Comme le montre la tendance à une apparition retardée des maladies et des incapacités dans les populations âgées des pays industrialisés, il est possible de vieillir en bonne santé. L’OMS donne une réponse politique dans Active Ageing : A Policy Framework (www.who.int/hpr/ageing) lancée aujourd’hui. Elle recommande une série de mesures dans trois domaines essentiels : la santé, la participation et la sécurité. Elle conseille par exemple :

- de s’occuper des facteurs favorisant l’apparition des maladies et des incapacités, comme la pauvreté, de faibles niveaux d’alphabétisation ou le manque d’éducation,

- de lutter contre le tabagisme et les abus d’alcool tout au long de la vie,

- de veiller à une alimentation suffisante et équilibrée dès le plus jeune âge,

- d’encourager l’activité physique à tous les âges,

- de créer des milieux sûrs et agréables pour les personnes âgées en veillant à la sécurité de la marche et en mettant en œuvre des programmes de prévention des chutes,

- d’améliorer l’accès aux médicaments essentiels et sûrs et aux appareillages comme les lunettes ou les déambulateurs,

- de promouvoir la santé mentale,

- de lutter contre les troubles évitables de la vision ou de l’audition,

- d’assurer la continuité des soins et la présence de soignants.

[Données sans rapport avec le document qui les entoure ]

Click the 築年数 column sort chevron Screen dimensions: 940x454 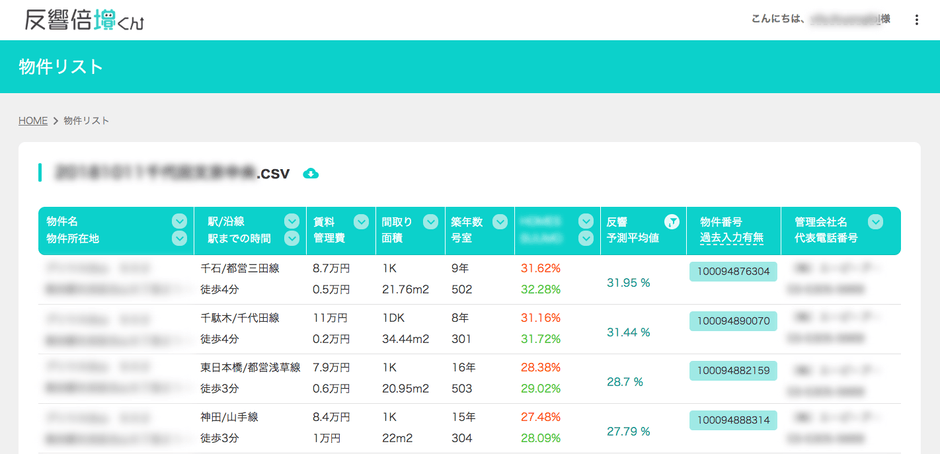pos(498,222)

Le docteur Alexandre Kalache, coordonnateur du programme OMS Vieillissement et qualité de vie, le souligne : « Une bonne politique dans ce domaine bénéficie à tous. Elle permet en premier lieu de diminuer le nombre des décès prématurés aux stades les plus productifs de la vie. Elle entraîne également la réduction des incapacités et une augmentation du nombre des personnes jouissant d’une bonne qualité de vie et participant activement à leur société tout en vieillissant. Enfin, les dépenses de santé, frais médicaux et services de soins sont moindres. »

Le docteur Kalache affirme que la vieillesse ne s’associe pas nécessairement à un accroissement des dépenses de santé : « Ce sont plutôt les incapacités et la mauvaise santé, que l’on retrouve souvent avec la vieillesse, qui coûtent cher. Une population âgée en bonne santé permet de faire des économies et de consacrer les ressources ainsi épargnées à d’autres besoins. Le vieillissement en bonne santé joue donc un rôle central dans le développement », rappelle-t-il.

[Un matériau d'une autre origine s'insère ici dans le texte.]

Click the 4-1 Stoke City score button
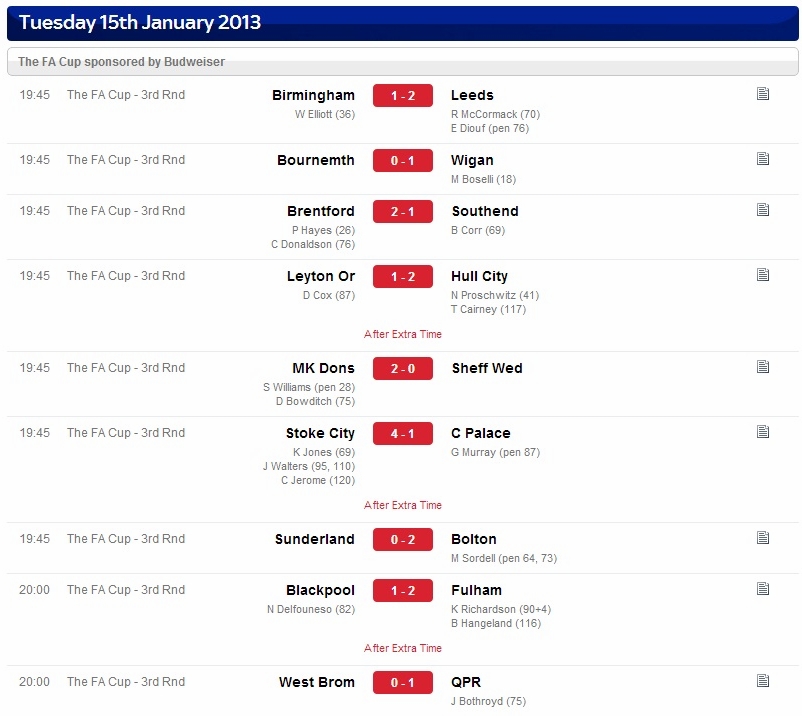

La promotion du vieillissement en bonne santé touche plusieurs secteurs : l’éducation, l’emploi, le travail, les finances, la sécurité sociale, le développement rural et urbain, le logement, les transports et la justice.

De plus, toutes les politiques doivent inciter à développer la solidarité entre les générations et fixer des objectifs spécifiques pour l’amélioration de la santé des personnes âgées. Il faut être particulièrement attentif aux plus vulnérables, femmes, pauvres, marginaux et populations rurales.

La Deuxième Assemblée mondiale sur le vieillissement marque un tournant dans la façon d’aborder les problèmes et dans la célébration des succès d’un monde prenant rapidement de l’âge. L’OMS s’est engagée à travailler avec de nombreux partenaires, organismes internationaux, institutions des Nations Unies ou secteur privé, pour faire adopter des politiques pour les personnes âgées au niveau mondial, régional et national. En plus de proposer un cadre politique, l’OMS continuera de donner des conseils techniques et jouera un rôle de catalyseur dans le développement de la santé.